Can Pittsburgh succeed with its new integrated mobility system where Finland, the birthplace of the so-called Mobility as a Service (MaaS) concept, has failed?

The experts David Zipper spoke to for Bloomberg CityLab think there are challenges.

In 2015, Sampo Hietanen founded MaaS Global, the Helsinki-based startup behind Whim, a platform that offers à la carte tickets or packaged mobility subscriptions. But Whim has clashed with HSL, the transit authority of the Helsinki region that has its own ticketing app. Add in the pandemic, and the MaaS concept has faltered.

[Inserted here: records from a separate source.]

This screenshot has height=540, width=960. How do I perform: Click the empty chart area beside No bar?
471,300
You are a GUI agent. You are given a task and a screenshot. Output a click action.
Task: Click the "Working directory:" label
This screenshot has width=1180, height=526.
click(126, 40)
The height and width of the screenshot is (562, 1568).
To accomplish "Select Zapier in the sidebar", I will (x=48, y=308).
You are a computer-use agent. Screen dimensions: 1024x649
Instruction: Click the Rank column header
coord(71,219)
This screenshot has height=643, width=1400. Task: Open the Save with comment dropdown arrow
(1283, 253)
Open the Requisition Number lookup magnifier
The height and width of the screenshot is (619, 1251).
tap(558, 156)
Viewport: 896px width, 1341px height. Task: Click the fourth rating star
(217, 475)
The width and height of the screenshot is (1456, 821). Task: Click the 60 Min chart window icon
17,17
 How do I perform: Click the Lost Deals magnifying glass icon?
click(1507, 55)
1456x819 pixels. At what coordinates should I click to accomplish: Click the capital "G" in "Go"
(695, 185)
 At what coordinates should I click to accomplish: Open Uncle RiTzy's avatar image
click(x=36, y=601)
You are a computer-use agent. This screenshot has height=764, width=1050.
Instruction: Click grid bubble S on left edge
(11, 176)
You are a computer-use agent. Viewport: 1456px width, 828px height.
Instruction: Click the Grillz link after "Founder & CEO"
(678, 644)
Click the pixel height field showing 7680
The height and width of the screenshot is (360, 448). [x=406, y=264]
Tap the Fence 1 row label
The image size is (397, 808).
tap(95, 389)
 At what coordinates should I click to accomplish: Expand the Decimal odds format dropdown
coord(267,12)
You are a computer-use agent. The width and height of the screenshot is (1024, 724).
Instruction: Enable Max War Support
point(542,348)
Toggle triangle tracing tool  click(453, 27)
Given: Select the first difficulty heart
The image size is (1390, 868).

Aside from Whim’s particular issues, Zipper writes that the industry just may not be viable:

“As I’ve argued before in Bloomberg CityLab, it’s tough to build a viable business aggregating tiny commissions from individual trips costing only a few euros or dollars each. Other MaaS models are possible, like selling services to employers rather than individuals, or licensing a MaaS platform to transit agencies. But it isn’t clear that those models have been any more effective at inducing mode shift away from driving.”

Philippe Crist, an adviser for innovation at the OECD’s International Transport Forum, tells Zipper that MaaS needs a “transparent governance structure that prevents transit authorities and private companies from falling into a spiral of dysfunction.”

That could be an advantage for Pittsburgh since the city itself will manage the program and has leverage through its exclusive permits with private sector participants. It also helps that Port Authority is not in competition with the program.

Move PGH also offers ticketing across a broader range of mobility services than any prior U.S. MaaS deployment: Only ride-hailing service is currently lacking,” Zipper writes.

The Transit app connects Pittsburgh’s traditional public transportation, such as buses, with emerging modes, such as electric scooters and mopeds, in a single, easy-to-use system.